Copy every one of the records below word for word, leaving out the pictures.

start

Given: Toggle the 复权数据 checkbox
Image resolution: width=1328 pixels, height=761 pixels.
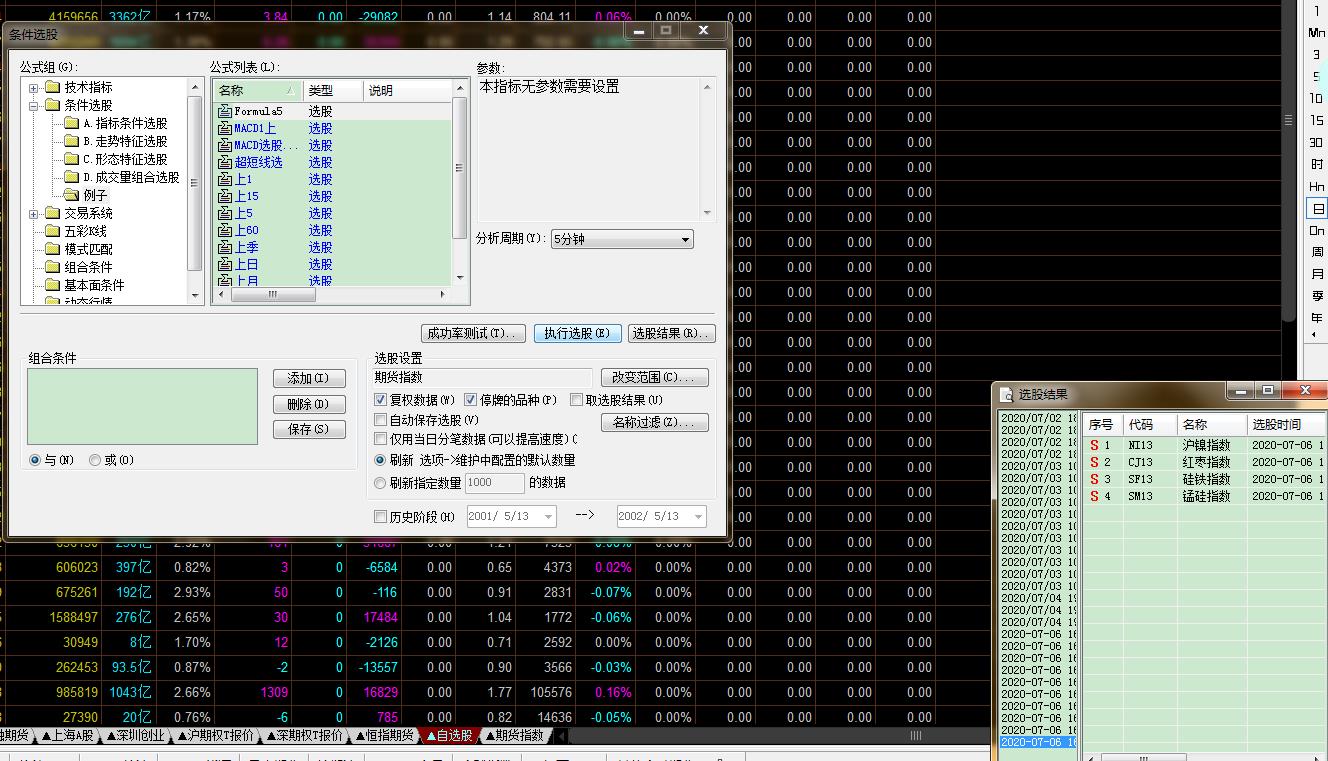Looking at the screenshot, I should coord(381,400).
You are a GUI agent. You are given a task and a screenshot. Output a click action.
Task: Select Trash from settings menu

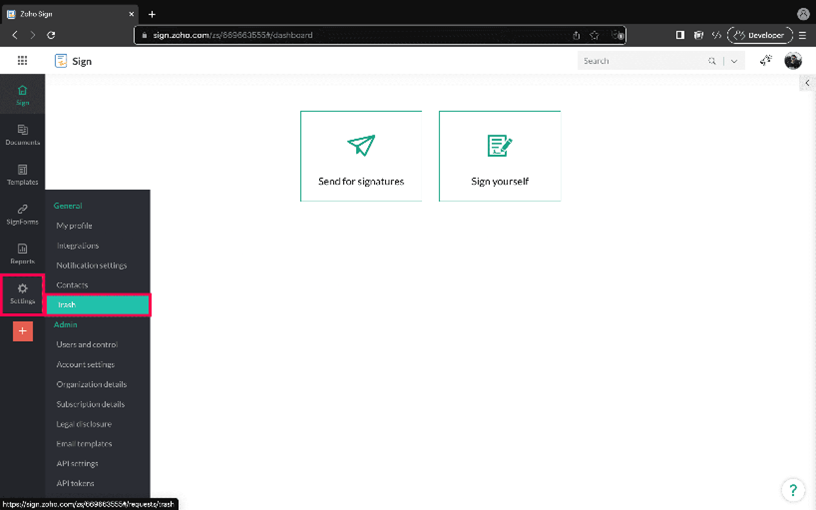pyautogui.click(x=98, y=305)
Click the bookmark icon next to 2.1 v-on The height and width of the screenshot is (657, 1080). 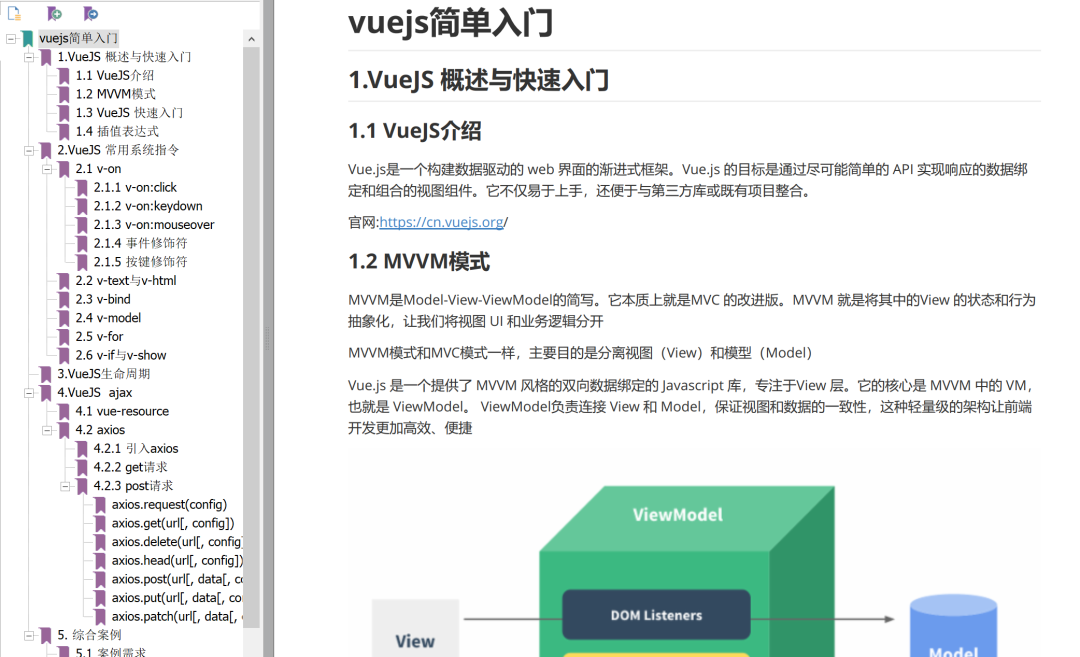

end

> **Task response**
Given: Toggle the 复权数据 checkbox
Image resolution: width=1328 pixels, height=761 pixels.
Looking at the screenshot, I should coord(381,400).
You are a GUI agent. You are given a task and a screenshot. Output a click action.
Task: Select Trash from settings menu

pyautogui.click(x=98, y=305)
Click the bookmark icon next to 2.1 v-on The height and width of the screenshot is (657, 1080). 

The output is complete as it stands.